Le directeur général du Rouge et Noir, Marcel Desjardins, est à la recherche d’un entraîneur-chef. Un choix qui risque d’être déterminant pour son avenir avec le club ottavien.

Directeur général sous pression

CHRONIQUE / Rick Campbell a de la classe. Maintenant, on le sait. Le mot « classe » est probablement celui qui est ressorti le plus souvent, lundi, quand on voulait décrire l’entraîneur démissionnaire du Rouge et Noir d’Ottawa.

Campbell respecte suffisamment les partisans pour leur dire la vérité. Il quitte parce qu’il n’était plus capable de s’entendre avec son patron, le directeur général Marcel Desjardins.

Il a suffisamment de gratitude envers Desjardins pour ne pas trop donner de détails sur leur relation.

Dans la touchante conférence de presse où il a fait ses adieux, il s’est échappé une seule fois. Et encore. Il fallait être très attentif pour capter le message.

« Je n’étais jamais heureux de voir quelqu’un quitter la Place TD avec un goût amer dans la bouche. Et je trouve que la liste de gens qui nous ont quittés, amers, commence à être longue », a-t-il déclaré.

« Je ne veux pas aller plus loin sur ce sujet. »

Marcel Desjardins n’est pas un homme particulièrement chaleureux. Parfois, ses commentaires peuvent laisser paraître une certaine forme d’arrogance.

Et ça se comprend.

L’Ottawa Sports and Entertainment Group (OSEG) le paie pour diriger un club de football professionnel, pas une classe de maternelle.

Le professeur de maternelle doit veiller au bonheur de chacun de ses enfants. Le directeur général doit assembler les éléments qui formeront un club gagnant. Quitte à écraser quelques orteils et froisser des orgueils au passage.

La clé, c’est de trouver la ligne à ne pas franchir. Et s’assurer de ne pas trop la franchir souvent.

L’arrogance ? Je dirais que c’est presque nécessaire.

Dans une ligue où il faut reconstruire sa formation chaque année, en effectuant des dizaines de transactions, seuls ceux qui ont une confiance inébranlable en leurs moyens survivent.

Encore une fois, il faut trouver l’équilibre. On peut avoir confiance en ses moyens tout en reconnaissant ses erreurs.

À pareille date, l’an dernier, Desjardins décidait de complètement déconstruire son attaque. Les résultats ont été catastrophiques. Tandis que ses anciens connaissaient du succès, ailleurs au pays, leurs successeurs ont passé un été de grosse misère à Ottawa.

Desjardins n’a pas exactement fait acte de contrition, jusqu’à maintenant.

Dans la conférence de presse de lundi, un collègue lui a demandé à quel point le chemin vers le succès serait long pour sa troupe.

« Nous ne sommes vraiment pas loin », a-t-il répondu avec une belle assurance.

En espérant qu’il ne parle pas à travers son chapeau.

Parce que les dirigeants d’OSEG s’attendent réellement à ce que le Rouge et Noir retrouve le seuil de la respectabilité en 2020.
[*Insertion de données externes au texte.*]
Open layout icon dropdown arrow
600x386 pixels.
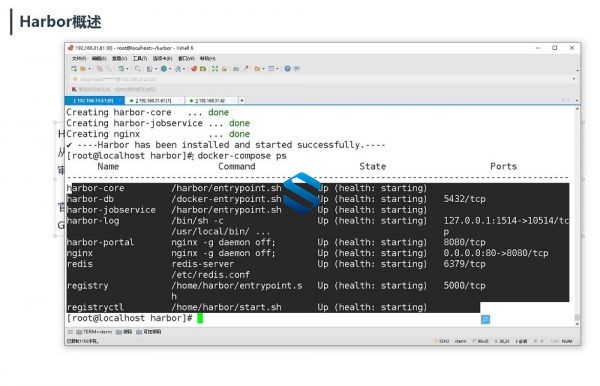(x=277, y=69)
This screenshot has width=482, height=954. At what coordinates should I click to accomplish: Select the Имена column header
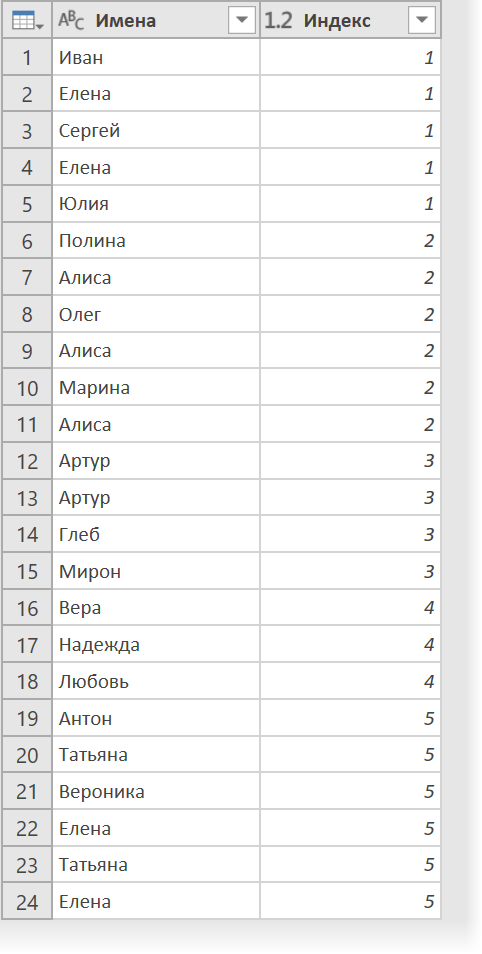pyautogui.click(x=156, y=21)
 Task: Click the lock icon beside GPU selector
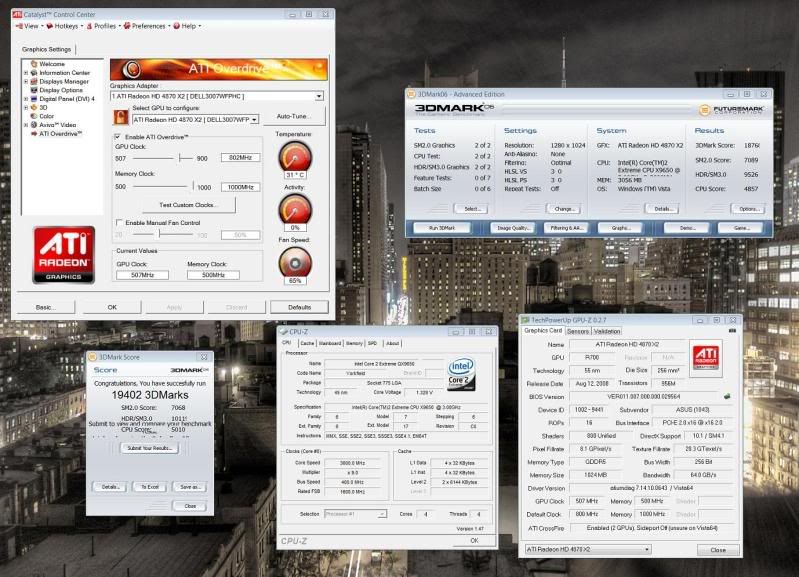(x=120, y=117)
« Mon travail consiste à donner beaucoup de corde à Marcel. Il peut en faire ce qu’il veut », répond le président-directeur général du groupe, Mark Goudie.
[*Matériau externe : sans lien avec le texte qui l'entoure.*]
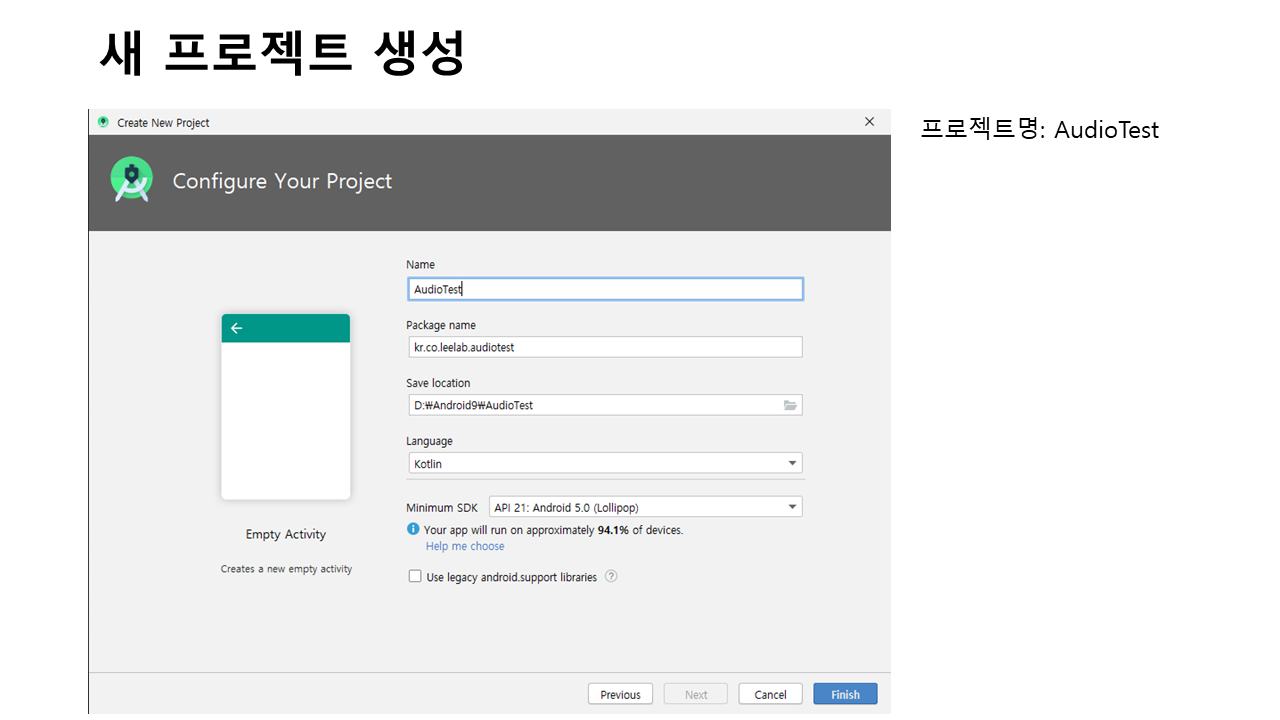This screenshot has height=720, width=1280.
Task: Click into the Name field containing AudioTest
Action: 604,289
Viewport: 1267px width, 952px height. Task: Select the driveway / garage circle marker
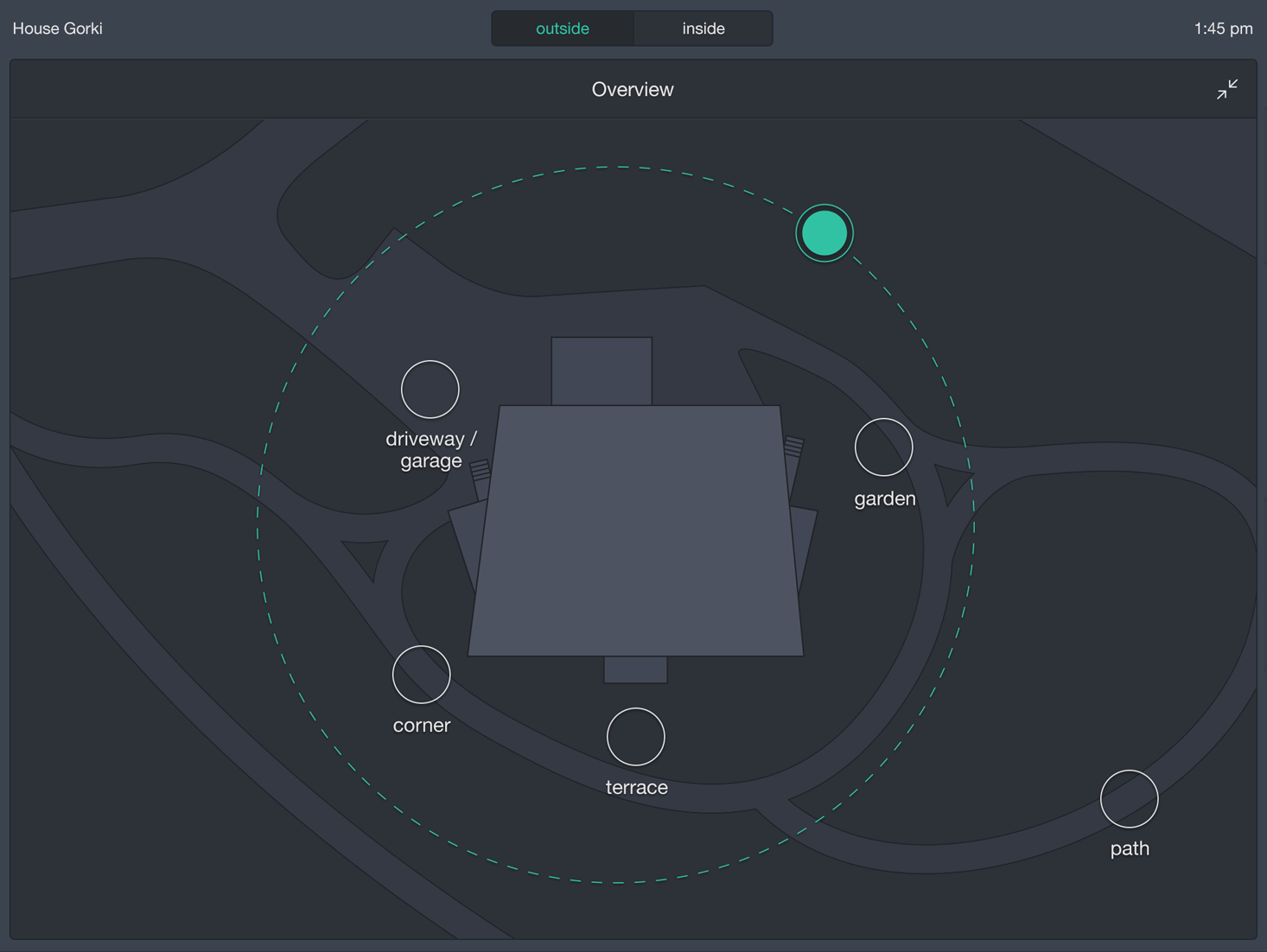pyautogui.click(x=430, y=390)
« Dans notre organisation, ça fonctionne ainsi. Nous allons laisser Marcel mener sa barque. Et je suis convaincu qu’il se montrera tout aussi exigeant envers le nouvel entraîneur-chef qu’il embauchera. »

Interprétation personnelle : Desjardins a intérêt à trouver un entraîneur compétent pour prendre la relève. Il aura aussi tout intérêt à recruter les bons joueurs autonomes. Parce que son propre contrat sera échu dans un an. S’il souhaite continuer à gagner sa vie dans le Glebe...

La saison morte s’annonce vraiment très intéressante.

Une dernière observation. OSEG a réussi à relancer le football dans la capitale en vendant l’image d’un club sérieux qui ne se prend pas trop au sérieux. Un club vraiment branché sur sa communauté, inclusif, avec une identité bien particulière. Un club avec des mouchoirs sur le terrain, avec une « mafia » francophone réunissant les meilleurs joueurs du Québec et de l’Ontario français. Un club soutenu par des bûcherons qui coupent des rondins dans la zone des buts après chaque touché.

Un club où il régnait une ambiance familiale.

Cette image en a pris pour son rhume, dans les derniers mois.

Le collègue Martin Comtois, qui passe ses étés à la Place TD depuis 2014, estime que l’organisation aura du damage control à faire dans les prochains mois.

C’est dans ce contexte, pas facile, que Marcel Desjardins devra naviguer.